Rabbi Chaim Strauchler, the synagogue’s spiritual leader, said the Six Day War in 1967 sparked a resurgence in Orthodox Judaism and faith.
“Pre-1967, the Orthodox community was dying. It was not cool to be religious,” he said. Regaining access to the Kotel was a catalyst for the renewal of Jewish faith, triggering a “great transformation of the Jewish people.”
The Yom Hazikaron program also included film footage of the grieving families of slain Israeli soldiers, the wailing of a siren and the lighting of memorial candles. The mood then shifted as people ushered in Yom Ha’atzmaut with the raising of the Israeli flag and spontaneous dancing in the aisles.
Galit Baram, Israel’s consul general in Toronto and Western Canada, spoke about her difficulty in making the emotional transition from mourning the loss of comrades and friends to celebrating Israel’s independence.
“No other country marks these days together,” she said. “The feeling of loss is devastating. We go to the cemeteries. We see the parents of fallen friends growing older. Time passes.
“The military memorial ceremonies last hours, with the appropriate music, and then everything changes at 8 and we’re not ready to celebrate yet.”
Following a video message from Israeli President Reuven Rivlin and a spirited performance by the Netivot HaTorah Day School choir, Yifat gave a gripping account of the capture of east Jerusalem, which had been under Jordanian rule prior to 1967.
He said tension had been mounting in Israel in the days before the Six Day War. Israelis were becoming increasingly alarmed by Egyptian president Gamal Abdel Nasser’s provocative actions. He had blockaded the Red Sea, dismissed UN peacekeepers in the Sinai and mobilized troops on Israel’s southern border.
Yifat, then a 24-year-old reservist paratrooper and a squadron leader, recounted how he and his comrades had prepared for an attack in the Sinai once the war started. “My soul was ready for this mission after so many years of training.”
Recalling his disappointment when the plan was suddenly aborted and the troops were redirected to Jerusalem, he said, “We were not war lovers, but the necessity to transform all our training into reality elevates the soul of the paratrooper.”

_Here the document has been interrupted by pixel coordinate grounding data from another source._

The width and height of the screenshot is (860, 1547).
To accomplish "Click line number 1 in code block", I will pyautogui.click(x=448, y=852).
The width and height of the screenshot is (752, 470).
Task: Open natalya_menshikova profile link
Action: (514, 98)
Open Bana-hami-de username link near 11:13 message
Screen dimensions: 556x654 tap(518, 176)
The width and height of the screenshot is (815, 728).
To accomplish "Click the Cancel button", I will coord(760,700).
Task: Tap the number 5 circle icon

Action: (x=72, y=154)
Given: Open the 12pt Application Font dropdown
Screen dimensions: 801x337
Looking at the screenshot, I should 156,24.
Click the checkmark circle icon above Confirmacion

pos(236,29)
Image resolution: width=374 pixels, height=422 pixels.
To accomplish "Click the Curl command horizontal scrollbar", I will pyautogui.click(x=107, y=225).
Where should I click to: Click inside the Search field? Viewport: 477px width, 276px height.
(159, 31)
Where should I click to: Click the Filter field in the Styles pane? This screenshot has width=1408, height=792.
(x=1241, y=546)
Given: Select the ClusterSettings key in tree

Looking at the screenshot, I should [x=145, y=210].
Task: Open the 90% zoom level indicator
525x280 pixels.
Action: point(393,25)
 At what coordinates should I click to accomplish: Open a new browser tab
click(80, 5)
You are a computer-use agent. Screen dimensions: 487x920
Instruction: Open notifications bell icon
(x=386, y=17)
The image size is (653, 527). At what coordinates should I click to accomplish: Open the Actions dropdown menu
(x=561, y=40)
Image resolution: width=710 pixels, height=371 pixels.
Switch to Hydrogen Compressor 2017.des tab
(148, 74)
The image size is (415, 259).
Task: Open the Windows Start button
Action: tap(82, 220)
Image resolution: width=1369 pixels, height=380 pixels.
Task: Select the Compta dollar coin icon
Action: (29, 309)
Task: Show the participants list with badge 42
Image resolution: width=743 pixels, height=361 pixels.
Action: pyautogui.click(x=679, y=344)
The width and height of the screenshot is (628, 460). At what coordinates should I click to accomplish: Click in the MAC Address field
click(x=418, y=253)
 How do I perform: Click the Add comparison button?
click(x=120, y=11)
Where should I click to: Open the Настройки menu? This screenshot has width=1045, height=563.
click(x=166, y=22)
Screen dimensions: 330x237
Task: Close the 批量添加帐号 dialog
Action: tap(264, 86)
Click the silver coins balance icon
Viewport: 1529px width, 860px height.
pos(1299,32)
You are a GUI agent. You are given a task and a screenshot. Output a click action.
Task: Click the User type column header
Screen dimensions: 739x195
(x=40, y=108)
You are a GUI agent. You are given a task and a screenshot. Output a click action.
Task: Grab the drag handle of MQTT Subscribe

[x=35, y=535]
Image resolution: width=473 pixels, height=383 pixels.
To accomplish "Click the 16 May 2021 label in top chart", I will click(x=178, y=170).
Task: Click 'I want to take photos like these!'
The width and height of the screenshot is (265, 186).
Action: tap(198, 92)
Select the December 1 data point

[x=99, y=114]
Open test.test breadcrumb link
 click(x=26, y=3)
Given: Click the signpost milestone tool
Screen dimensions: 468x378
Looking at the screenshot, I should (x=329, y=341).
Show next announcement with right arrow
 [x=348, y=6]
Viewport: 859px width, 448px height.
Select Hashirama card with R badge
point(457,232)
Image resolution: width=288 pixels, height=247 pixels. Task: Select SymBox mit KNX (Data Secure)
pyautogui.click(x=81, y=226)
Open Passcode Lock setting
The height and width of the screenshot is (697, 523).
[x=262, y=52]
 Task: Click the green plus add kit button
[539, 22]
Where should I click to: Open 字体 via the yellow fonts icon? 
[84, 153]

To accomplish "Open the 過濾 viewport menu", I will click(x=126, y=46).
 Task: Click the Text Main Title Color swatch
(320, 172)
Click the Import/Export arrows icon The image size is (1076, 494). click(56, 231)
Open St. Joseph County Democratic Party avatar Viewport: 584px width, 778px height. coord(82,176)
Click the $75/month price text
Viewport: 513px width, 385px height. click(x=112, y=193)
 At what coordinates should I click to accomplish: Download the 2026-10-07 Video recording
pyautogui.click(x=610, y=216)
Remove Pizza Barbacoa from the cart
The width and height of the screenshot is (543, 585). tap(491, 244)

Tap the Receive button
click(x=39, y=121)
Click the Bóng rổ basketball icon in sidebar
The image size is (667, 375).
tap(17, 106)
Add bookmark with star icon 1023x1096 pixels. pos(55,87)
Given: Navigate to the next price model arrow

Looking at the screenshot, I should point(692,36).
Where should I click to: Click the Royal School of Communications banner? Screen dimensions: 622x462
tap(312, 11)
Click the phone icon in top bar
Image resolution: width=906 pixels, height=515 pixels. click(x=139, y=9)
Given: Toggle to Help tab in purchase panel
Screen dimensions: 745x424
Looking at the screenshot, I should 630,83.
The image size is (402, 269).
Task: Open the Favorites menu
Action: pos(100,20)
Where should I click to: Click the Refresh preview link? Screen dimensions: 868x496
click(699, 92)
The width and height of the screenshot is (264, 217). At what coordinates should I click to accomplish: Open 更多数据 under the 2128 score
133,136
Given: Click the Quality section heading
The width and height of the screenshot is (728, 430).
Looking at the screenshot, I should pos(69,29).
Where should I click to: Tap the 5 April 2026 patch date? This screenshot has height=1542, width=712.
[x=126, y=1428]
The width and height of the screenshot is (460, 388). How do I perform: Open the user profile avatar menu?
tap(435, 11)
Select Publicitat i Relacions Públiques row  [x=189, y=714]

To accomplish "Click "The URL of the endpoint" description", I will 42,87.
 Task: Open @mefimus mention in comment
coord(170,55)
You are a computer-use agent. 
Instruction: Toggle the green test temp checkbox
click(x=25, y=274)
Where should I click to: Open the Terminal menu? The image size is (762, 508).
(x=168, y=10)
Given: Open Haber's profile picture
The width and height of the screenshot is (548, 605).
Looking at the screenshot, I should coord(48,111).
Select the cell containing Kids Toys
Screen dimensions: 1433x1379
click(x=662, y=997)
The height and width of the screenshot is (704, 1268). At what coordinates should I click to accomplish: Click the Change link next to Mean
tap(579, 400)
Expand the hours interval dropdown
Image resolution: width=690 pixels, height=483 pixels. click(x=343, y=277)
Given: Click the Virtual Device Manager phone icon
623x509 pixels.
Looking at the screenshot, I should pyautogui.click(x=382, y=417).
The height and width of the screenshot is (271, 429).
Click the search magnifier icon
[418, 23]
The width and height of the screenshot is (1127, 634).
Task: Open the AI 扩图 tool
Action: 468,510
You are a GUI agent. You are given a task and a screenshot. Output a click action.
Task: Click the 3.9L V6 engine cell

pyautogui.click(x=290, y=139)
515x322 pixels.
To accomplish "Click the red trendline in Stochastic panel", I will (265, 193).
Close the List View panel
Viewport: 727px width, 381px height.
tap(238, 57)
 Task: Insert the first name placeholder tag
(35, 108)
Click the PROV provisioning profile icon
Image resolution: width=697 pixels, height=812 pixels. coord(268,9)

His brigade learned Jordan had caused extensive Israeli casualties and Yifat and his comrades were urgently needed.
“Knowing that we were about to regain Jerusalem was an uplifting moment,” he said, explaining that he felt very hopeful about the recapture of the Kotel.
He described the harrowing battle that ensued in narrow trenches in Jerusalem: “There was hardly any space to move.… We were trampling on bodies. We didn’t know if they were friends or enemies,” he recalled.
On the morning of June 7, his brigade broke through the Lion’s Gate, entered the Old City and made their way to the Western Wall.
“All of us paratroopers were so excited.… It was something all of us had dreamed about.”